Vulnerable software versions

Gentoo Linux: All versions

dev-python/pypy3: before 7.3.16

dev-lang/python: before 7.3.16

CPE2.3

• cpe:2.3:o:gentoo:gentoo_linux:*:*:*:*:*:*:*:*
• cpe:2.3:a:gentoo:dev-python_pypy3:*:*:*:*:*:gentoo_linux:*:*
• cpe:2.3:a:gentoo:dev-lang_python:*:*:*:*:*:gentoo_linux:*:*

External links

https://security.gentoo.org/glsa/202405-01

Q & A

Can this vulnerability be exploited remotely?

Yes. This vulnerability can be exploited by a remote non-authenticated attacker via the Internet.

Is there known malware, which exploits this vulnerability?

No. We are not aware of malware exploiting this vulnerability.

6) Resource exhaustion

EUVDB-ID: #VU87685

Risk: Medium

CVSSv4.0: 6.6 [CVSS:4.0/AV:N/AC:L/AT:N/PR:N/UI:N/VC:N/VI:N/VA:H/SC:N/SI:N/SA:N/E:U/U:Green]

CVE-ID: CVE-2024-0450

CWE-ID: CWE-400 - Resource exhaustion

Exploit availability: No

Description

The vulnerability allows a remote attacker to perform a denial of service (DoS) attack.
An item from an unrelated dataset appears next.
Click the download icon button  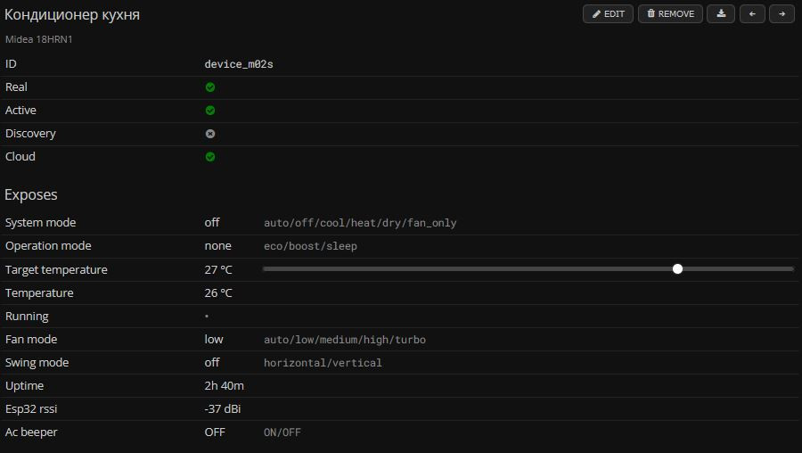pyautogui.click(x=721, y=14)
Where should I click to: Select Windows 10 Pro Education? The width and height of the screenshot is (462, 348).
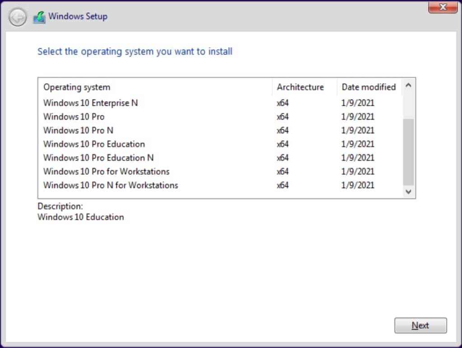click(94, 144)
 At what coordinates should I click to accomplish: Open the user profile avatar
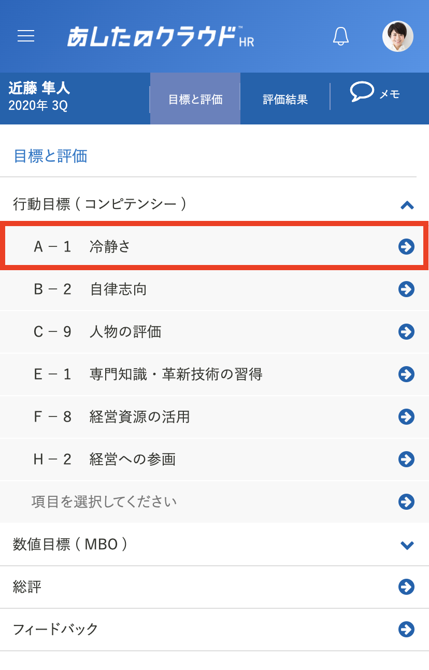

The vulnerability exists due to the zipfile module does not properly control consumption of internal resources when extracting files from a zip archive. A remote attacker can pass a specially crafted archive aka zip-bomb to the application, trigger resource exhaustion and perform a denial of service (DoS) attack.

Mitigation

Update the affected packages.
dev-lang/python to version: 7.3.16
dev-python/pypy3 to version: 7.3.16

Vulnerable software versions

Gentoo Linux: All versions

dev-python/pypy3: before 7.3.16

dev-lang/python: before 7.3.16

CPE2.3

• cpe:2.3:o:gentoo:gentoo_linux:*:*:*:*:*:*:*:*
• cpe:2.3:a:gentoo:dev-python_pypy3:*:*:*:*:*:gentoo_linux:*:*
• cpe:2.3:a:gentoo:dev-lang_python:*:*:*:*:*:gentoo_linux:*:*

External links

https://security.gentoo.org/glsa/202405-01

Q & A

Can this vulnerability be exploited remotely?

Yes. This vulnerability can be exploited by a remote non-authenticated attacker via the Internet.

Is there known malware, which exploits this vulnerability?

No. We are not aware of malware exploiting this vulnerability.